Ce que la séparation révèle

Le moment où cette précarité se révèle, c’est la séparation. Là, les écarts de capitalisation deviennent visibles: l’un a une carrière lancée à toute berzingue, un bon salaire, des biens, une retraite en cours de constitution, des droits au chômage. L’autre a des trous dans son CV, des droits amoindris, peu de patrimoine à son nom. Et là, le principe du “ce qui est à toi est à moi” disparaît comme par magie. Le partage des biens se fait souvent au rabais: on n’évalue pas la maison à son prix réel pour que le plus riche puisse racheter la part de l’autre à moindres frais, par exemple. Dans la négociation financière post-rupture, Lucile Quillet a souvent observé cette logique perverse : combien l’homme peut-il céder [pour ne pas trop diminuer son train de vie]? Et de combien la femme peut-elle se contenter [pour survivre et faire vivre ses enfants]? C’est dans la rupture que le bât blesse: les efforts invisibles, non rémunérés, n’entrent pas dans l’équation, malgré toute la valeur, même économique, qu’ils ont généré.

 
         

Immobilier: la question délicate de l’apport personnel

Une question épineuse est celle de l’apport personnel, correspondant souvent à une somme héritée ou reçue, dans un achat immobilier. Autour de moi, je vois des exemples de couples qui achètent à parts inégales, parce que l’un apporte une somme initiale que l’autre ne dispose pas. Dans l’acte notarié, il est dès lors inscrit que le bien appartient, mettons, pour 70% à l’un et 30% à l’autre. Les adeptes du prorata diront: pour rester juste, je contribuerai à 70% au remboursement du crédit et toi à 30%. Ce qui peut sembler un acte magnanime revient à appauvrir encore celui ou celle qui n’avait pas d’apport personnel au départ… car au lieu d’investir son argent dans un actif susceptible de générer à terme une plus-value et/ou un loyer, le risque est grand de le voir s’évaporer dans des dépenses courantes, non productives.

Alors, que faire ?

S’il y a bien une chose que m’a apprise ce livre, c’est qu’il n’y a pas de modèle idéal et universel de gestion de l’argent dans le couple. Si elles existent, les différences de patrimoine et de revenus constituent un nœud dont la gestion dépendra des convictions personnelles de chacun et du niveau de dialogue instauré sur le sujet entre les membres du couple. Mais voici mes conclusions:

1. Travail domestique = valeur stratégique

Il ne s’agit pas de réclamer un salaire pour s’occuper des enfants. Ni de prendre comme argent comptant cette phrase cinglante de feu l’actrice et réalisatrice française Delphine Seyrig: “Quand un homme se marie, il épouse une femme de ménage gratis.” Mais il faut établir dans le couple que ce temps “gratis” a une valeur plus que symbolique, économique et même stratégique. Stratégique, oui! Car fonder une famille, c’est prendre des décisions d’allocation des ressources et d’investissement, et cela demande de la stratégie. Une stratégie qui profite en fin de compte à toute l’entreprise familiale.
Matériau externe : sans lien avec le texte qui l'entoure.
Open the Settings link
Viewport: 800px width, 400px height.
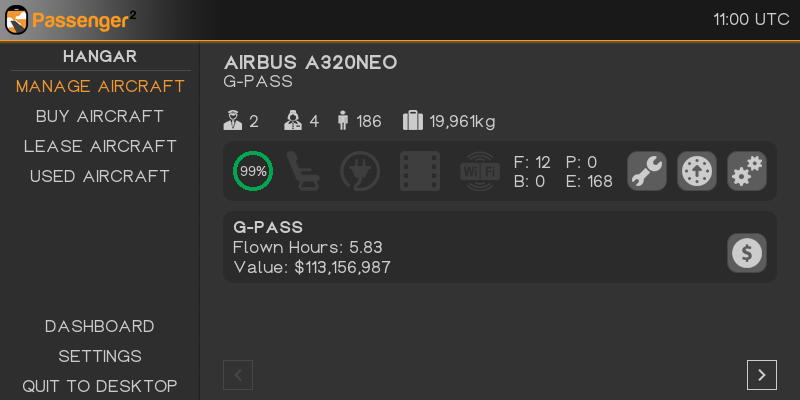click(x=100, y=356)
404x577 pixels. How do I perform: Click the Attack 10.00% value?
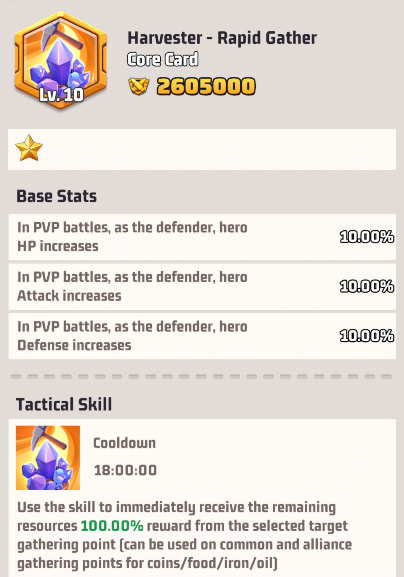367,286
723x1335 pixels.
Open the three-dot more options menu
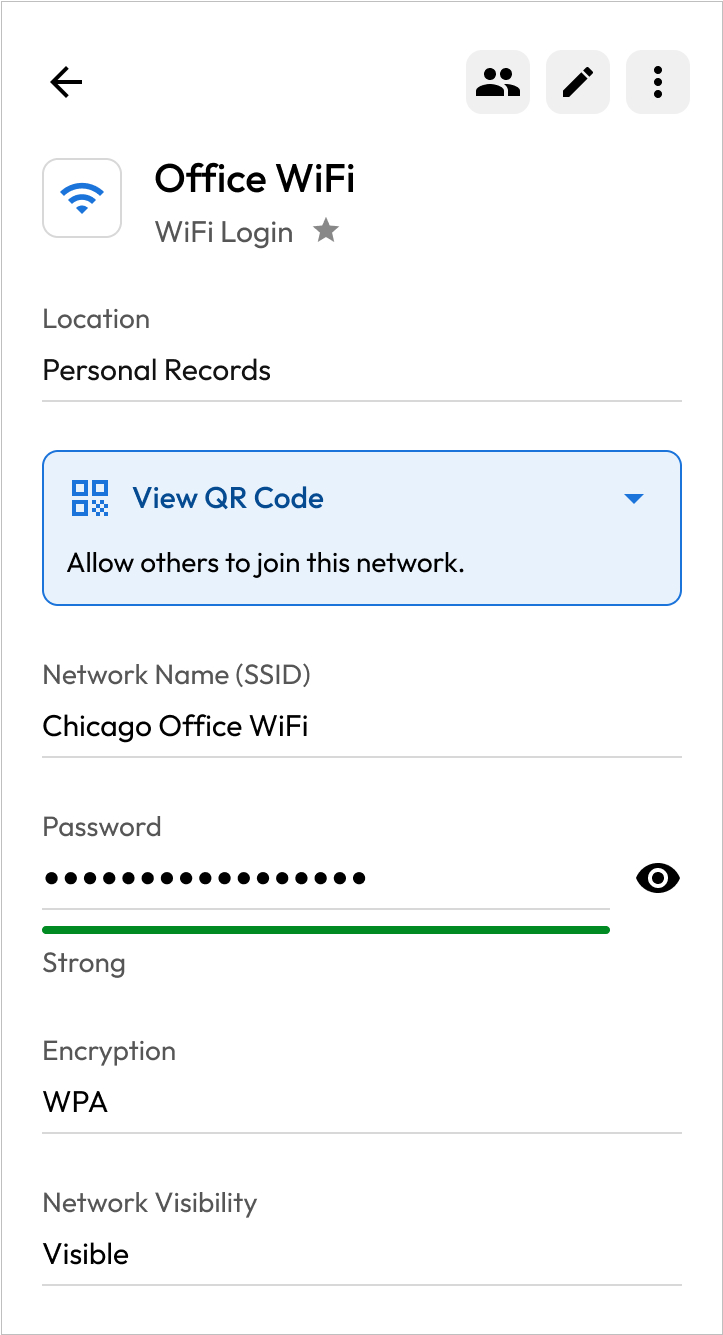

2. Répartir équitablement le patrimoine (et le temps altruiste)

Ce n’est pas une question de justice abstraite. C’est la seule manière d’éviter qu’un membre du couple (souvent la femme) se retrouve lésé. Le patrimoine créé grâce aux efforts conjoints, qu’ils soient rémunérés ou non, doit être partagé équitablement. Alternativement, et je le constate de plus en plus dans la génération qui me suit, une répartition plus équitable du temps altruiste permet sans doute de lisser davantage les différences de revenu. Si les deux membres du couple passent à 4/5ème plutôt que l’un des deux à mi-temps, c’est l’ensemble de l’entreprise qui s’organise naturellement autour d’un objectif d’équité.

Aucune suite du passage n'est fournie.